Krista Snyder is senior vice president and small business banking manager for Bank of America in Rhode Island and neighboring counties in Massachusetts. She is responsible for 13 small business bankers who meet with business owners at their companies to assist them with their financial needs, including credit, cash management and investments.

Snyder has 13 years of experience with Bank of America and predecessor banks. She is active with the Greater Providence Chamber of Commerce and Rhode Island LEAD for Women.

Snyder attended Keene State College and is enrolled in the University of Phoenix MBA program.

PBN: What was your vision for your position as Bank of America’s manager for small business in Rhode Island when you began in January 2013, considering the tough competition for this segment of the market?

SNYDER: My vision has remained the same – it mirrors our purpose as a company to help make the financial lives of small business owners in Rhode Island better through the power of every connection, by offering convenient interactions and by making expertise more accessible locally.

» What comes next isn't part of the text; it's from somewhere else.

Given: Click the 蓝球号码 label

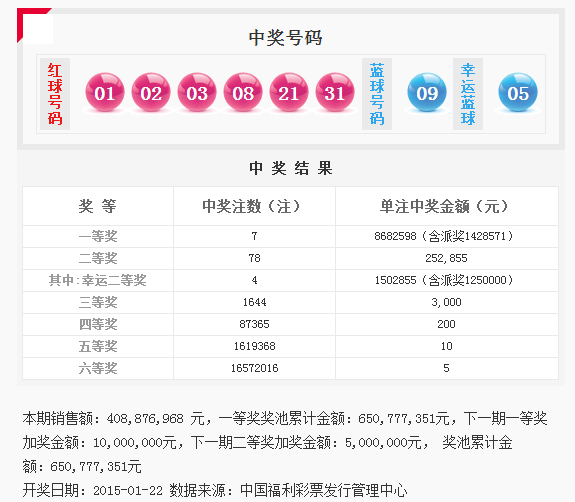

My first priority is building the skill of our small business bankers, specifically, their ability to proactively meet the expressed and unexpressed needs of the businesses. We want to ensure they have the tools and resources to help the owners of small business make their companies grow and thrive.

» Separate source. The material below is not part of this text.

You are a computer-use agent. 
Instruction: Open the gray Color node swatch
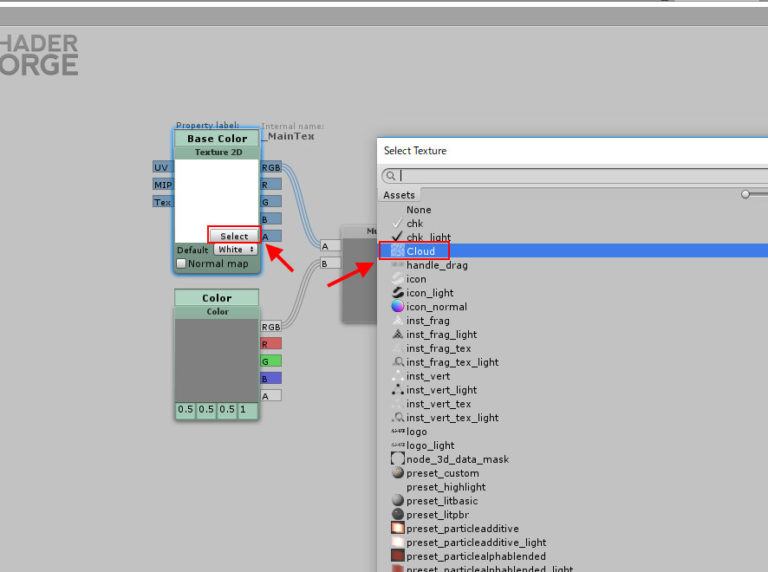[x=216, y=359]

PBN: As a multinational bank that’s one of the largest in the U.S. and headquartered in Charlotte, N.C., what are your strategies to attract consumer and commercial clients in Rhode Island, where so much value is placed on having roots in the community and on tradition?

SNYDER: It is so important that the bankers that are in Rhode Island are geographically placed near where they live and support the businesses in the area with their patronage. We want to be a part of Rhode Island’s economic growth and local businesses’ revenue growth. We are involved in our local communities and want to know the challenges that each community faces so we can better equip small-business owners with solutions. We are part of soccer leagues, chambers, CPA affiliations and many other Rhode Island nonprofit organizations. We actively engage in community volunteer events throughout Rhode Island. For example, our team volunteers monthly with Habitat for Humanity, helping to provide affordable housing.

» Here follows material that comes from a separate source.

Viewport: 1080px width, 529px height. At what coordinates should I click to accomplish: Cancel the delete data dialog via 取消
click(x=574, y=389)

PBN: Have you experienced anything that surprised you since you started in your current position?

SNYDER: Yes, the feedback regarding the lack of lending to the small businesses. In fact, during the first half of 2013, Bank of America extended more than $5 billion in new credit to small businesses – an increase of 26 percent over the first half of 2012. The bank’s combined new and renewal small business lending totaled more than $10.5 billion. In addition, the research we conduct in our Small Business Owner Report and conversations we have with small business owners indicates that the success of small business owners is more affected by consumer spending and consumer confidence than it is by credit availability.

PBN: With so many national and regional banks in Rhode Island, in addition to very established credit unions, what do you see as the future of the banking landscape in Rhode Island in the next year?

SNYDER: We have seen a lot of opportunity to lend to small business owners in Providence. In Rhode Island, we have originated nearly $150 million in small business loans in the first half of 2013 – an increase of 24 percent over the previous year. As a state. we have so many avenues for the owners to get involved and benefit from programs with SBA, SEED and others. I believe with the slow recovery of the economy and the access to credit that I am seeing now, we will see expansion of business, more availability of jobs and newer technology for business. The future looks very promising.

PBN: In light of Rhode Island’s generally sluggish economy, residents and community leaders always want to know about job creation. Does Bank of America have plans to expand any particular services or locations in the state?

SNYDER: Within the last two years, we delivered the new small business platform, hiring new bankers to meet with clients at their place of business when it is convenient for them. We are always assessing the landscape to see if there is an opportunity to put more feet on the ground.